Growing up, I was extremely close to my parents and grandparents. My father and maternal grandmother in particular were my confidants. While attending a church service on the second of June 2010, my grandmother left service to gather groceries for dinner. I was listening to the sermon when my praise dance instructor retrieved my cousin and I to inform us that our grandmother had fallen out in the store. Through my tears, I remained hopeful that this was an easy fix sort of problem. After about a week and multiple tests, it was confirmed as terminal cancer.
A few short months later while sitting in my grandmother’s hospital room, I received a call from her doctor. “We’re going to give her about six months to live,” then the phone went silent and she hung up. Where she said six months, God gave us six beautifully trying years.
The first Thanksgiving was hard because we didn’t have the glue that held us together and my father had relapsed in his drug addiction.
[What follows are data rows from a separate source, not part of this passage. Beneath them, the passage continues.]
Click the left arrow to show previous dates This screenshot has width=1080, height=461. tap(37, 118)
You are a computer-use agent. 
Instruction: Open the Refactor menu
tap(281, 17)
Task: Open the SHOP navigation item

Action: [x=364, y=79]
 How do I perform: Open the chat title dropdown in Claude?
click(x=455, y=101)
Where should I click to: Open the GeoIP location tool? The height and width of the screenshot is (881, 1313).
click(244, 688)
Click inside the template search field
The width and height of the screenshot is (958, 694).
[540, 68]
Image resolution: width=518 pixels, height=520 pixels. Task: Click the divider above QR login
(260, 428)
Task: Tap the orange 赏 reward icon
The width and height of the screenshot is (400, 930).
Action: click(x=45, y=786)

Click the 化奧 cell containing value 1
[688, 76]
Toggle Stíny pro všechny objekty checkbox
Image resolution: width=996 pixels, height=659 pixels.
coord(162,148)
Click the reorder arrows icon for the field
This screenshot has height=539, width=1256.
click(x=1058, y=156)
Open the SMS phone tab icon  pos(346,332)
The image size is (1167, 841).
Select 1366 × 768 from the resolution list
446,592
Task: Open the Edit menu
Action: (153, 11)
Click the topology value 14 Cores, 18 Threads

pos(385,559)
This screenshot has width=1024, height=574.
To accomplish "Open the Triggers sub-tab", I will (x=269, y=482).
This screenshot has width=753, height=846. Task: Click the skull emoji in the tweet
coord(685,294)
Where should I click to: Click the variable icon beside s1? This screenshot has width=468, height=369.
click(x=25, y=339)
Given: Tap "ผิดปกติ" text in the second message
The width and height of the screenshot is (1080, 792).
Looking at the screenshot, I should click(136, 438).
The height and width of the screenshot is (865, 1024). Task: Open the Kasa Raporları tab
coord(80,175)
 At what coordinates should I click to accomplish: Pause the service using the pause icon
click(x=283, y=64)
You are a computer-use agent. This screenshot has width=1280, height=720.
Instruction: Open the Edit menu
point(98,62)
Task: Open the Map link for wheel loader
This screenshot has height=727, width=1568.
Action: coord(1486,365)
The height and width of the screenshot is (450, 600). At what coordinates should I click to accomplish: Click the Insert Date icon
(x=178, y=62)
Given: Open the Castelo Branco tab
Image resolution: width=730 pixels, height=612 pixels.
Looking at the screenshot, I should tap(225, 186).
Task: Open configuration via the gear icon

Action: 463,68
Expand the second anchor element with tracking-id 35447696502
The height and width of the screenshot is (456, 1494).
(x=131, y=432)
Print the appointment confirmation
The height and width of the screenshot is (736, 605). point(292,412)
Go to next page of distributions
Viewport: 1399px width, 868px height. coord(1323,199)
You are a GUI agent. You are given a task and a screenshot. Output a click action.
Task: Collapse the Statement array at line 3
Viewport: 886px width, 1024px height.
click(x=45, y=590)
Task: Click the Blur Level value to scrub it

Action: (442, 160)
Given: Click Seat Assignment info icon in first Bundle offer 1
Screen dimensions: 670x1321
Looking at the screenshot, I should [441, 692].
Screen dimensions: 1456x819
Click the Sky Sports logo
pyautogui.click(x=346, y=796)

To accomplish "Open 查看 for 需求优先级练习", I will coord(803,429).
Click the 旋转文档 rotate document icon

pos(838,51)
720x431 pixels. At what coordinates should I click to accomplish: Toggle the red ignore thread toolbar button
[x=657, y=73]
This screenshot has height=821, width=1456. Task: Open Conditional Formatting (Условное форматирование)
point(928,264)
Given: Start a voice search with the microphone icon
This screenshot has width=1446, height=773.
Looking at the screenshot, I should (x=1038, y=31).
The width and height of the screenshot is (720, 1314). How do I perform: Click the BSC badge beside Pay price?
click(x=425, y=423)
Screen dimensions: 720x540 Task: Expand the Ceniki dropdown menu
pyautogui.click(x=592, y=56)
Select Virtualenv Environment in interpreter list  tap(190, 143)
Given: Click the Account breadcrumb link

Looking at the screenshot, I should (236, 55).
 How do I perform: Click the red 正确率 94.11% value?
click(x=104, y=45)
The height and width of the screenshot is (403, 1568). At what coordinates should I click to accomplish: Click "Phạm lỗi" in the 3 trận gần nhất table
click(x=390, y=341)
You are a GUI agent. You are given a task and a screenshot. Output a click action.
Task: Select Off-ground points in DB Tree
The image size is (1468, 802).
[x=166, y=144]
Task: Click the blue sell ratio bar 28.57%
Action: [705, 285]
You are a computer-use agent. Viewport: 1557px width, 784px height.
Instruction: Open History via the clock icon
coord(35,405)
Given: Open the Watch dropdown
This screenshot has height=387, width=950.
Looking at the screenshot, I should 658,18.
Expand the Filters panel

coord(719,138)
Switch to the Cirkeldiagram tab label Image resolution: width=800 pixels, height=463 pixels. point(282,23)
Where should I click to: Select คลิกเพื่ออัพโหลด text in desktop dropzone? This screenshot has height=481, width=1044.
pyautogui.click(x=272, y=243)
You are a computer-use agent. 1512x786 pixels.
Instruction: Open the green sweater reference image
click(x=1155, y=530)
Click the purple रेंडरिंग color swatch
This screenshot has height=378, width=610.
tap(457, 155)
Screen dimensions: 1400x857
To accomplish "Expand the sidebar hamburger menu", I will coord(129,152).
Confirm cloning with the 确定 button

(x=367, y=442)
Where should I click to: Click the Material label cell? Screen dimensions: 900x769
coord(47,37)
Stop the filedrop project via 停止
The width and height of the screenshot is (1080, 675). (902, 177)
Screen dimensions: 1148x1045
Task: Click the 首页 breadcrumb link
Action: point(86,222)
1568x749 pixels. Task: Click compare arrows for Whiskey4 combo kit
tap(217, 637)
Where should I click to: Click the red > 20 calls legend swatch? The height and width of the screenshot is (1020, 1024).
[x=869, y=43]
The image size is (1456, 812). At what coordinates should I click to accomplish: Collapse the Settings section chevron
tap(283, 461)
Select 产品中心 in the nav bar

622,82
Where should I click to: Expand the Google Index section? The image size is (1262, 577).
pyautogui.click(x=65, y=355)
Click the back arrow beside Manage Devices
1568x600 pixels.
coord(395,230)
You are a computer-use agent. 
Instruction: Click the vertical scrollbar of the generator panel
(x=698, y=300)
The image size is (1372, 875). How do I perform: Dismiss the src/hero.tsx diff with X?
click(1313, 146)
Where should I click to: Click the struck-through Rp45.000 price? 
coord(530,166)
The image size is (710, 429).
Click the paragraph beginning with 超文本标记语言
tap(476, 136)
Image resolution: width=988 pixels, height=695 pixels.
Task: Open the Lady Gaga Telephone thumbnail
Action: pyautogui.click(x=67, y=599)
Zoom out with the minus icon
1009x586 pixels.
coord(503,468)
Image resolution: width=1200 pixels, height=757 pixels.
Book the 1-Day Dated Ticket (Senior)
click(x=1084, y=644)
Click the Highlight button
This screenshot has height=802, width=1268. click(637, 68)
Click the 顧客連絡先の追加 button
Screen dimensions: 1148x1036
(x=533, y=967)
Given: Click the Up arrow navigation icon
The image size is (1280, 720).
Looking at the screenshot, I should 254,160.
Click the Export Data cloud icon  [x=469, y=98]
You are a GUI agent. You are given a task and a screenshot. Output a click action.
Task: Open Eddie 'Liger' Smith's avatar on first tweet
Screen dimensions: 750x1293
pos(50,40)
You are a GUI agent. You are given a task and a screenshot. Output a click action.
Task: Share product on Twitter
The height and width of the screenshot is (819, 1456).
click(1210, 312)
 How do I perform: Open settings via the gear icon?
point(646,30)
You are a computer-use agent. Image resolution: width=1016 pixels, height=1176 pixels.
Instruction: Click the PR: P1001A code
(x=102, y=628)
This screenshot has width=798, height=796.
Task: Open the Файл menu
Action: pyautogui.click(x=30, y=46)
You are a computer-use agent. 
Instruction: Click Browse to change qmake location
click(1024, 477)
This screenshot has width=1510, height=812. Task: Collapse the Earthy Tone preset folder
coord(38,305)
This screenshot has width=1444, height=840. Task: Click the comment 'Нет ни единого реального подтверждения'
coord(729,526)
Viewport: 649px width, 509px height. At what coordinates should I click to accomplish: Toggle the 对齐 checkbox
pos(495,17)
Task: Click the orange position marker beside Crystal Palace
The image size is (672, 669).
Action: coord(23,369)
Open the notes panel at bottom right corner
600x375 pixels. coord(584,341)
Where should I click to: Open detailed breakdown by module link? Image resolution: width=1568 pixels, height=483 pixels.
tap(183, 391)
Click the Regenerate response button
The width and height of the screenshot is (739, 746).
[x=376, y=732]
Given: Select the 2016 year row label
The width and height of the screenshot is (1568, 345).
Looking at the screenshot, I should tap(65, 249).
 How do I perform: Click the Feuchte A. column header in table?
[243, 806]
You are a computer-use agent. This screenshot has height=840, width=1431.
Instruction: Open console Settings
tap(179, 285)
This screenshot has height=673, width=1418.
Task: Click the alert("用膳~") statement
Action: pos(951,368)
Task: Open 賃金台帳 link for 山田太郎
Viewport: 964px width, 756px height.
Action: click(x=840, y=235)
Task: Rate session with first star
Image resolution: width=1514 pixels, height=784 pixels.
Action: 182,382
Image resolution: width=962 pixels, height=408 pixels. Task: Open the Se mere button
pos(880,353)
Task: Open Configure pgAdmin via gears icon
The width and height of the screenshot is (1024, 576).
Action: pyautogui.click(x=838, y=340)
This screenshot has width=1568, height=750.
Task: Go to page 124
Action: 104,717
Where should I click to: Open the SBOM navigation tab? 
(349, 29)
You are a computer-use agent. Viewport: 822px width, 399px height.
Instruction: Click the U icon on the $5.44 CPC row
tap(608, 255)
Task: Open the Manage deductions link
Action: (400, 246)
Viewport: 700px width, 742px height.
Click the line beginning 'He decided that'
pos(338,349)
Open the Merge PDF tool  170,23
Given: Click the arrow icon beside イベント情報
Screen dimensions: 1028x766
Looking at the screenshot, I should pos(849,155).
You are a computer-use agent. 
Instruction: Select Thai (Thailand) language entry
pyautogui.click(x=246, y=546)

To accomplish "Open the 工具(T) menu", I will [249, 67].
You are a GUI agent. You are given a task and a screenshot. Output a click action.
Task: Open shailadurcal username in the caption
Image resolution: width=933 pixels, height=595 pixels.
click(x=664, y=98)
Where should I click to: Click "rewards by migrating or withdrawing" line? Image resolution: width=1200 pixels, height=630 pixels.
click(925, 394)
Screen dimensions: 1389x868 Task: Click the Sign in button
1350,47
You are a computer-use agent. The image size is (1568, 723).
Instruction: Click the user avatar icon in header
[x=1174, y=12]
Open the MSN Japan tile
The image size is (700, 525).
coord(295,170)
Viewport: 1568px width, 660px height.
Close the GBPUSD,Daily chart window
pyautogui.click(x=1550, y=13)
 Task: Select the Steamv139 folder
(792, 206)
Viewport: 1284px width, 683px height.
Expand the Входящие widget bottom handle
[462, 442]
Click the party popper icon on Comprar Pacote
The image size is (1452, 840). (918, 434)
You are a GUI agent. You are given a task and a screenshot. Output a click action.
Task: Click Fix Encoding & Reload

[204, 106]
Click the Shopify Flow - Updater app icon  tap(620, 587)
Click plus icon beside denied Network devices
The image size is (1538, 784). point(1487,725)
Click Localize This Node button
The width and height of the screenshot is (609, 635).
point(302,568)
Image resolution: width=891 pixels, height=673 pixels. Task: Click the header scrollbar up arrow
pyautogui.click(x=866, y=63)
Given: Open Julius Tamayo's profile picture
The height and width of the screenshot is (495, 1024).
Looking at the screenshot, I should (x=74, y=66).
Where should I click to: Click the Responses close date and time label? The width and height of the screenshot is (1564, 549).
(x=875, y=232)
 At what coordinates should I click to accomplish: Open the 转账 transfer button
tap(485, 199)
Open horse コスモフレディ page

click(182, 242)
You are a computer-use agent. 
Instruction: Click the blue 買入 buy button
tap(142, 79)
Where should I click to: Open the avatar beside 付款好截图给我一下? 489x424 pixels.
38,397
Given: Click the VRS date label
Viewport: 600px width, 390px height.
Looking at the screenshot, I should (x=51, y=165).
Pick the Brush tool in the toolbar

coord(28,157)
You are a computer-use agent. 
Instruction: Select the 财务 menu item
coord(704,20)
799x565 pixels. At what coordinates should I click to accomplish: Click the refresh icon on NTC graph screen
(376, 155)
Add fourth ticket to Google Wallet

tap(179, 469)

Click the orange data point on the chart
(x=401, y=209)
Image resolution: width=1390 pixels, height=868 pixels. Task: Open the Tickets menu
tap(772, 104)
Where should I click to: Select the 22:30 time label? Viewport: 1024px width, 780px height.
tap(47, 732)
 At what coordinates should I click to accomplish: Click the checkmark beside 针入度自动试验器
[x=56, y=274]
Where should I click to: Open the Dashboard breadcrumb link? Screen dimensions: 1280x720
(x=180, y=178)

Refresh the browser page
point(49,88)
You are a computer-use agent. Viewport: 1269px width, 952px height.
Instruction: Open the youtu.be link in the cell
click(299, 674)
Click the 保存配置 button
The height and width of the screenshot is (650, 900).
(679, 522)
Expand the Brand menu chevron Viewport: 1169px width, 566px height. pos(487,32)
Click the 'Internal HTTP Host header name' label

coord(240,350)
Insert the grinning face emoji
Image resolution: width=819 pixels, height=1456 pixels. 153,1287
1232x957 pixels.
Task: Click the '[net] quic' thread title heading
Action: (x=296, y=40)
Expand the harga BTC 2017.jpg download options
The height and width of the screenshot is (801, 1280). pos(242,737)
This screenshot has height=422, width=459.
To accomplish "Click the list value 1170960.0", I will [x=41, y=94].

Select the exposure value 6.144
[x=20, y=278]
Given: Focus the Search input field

My mother and I felt alone, but the Holy Spirit always comforted us. After a six year cancer battle with my grandmother and a seven year addiction battle with my father, hope seemed lost. Until God called me by name to be comforted by Him and the people He sent to rebuild my hope and faith in His plan.
My family is stronger than ever and we all work to be the glue, through God to stay close to one another. We even started our own new family tradition. My father is now seven years sober and our relationship is stronger than ever. God created a new life for us and restored everything we lost.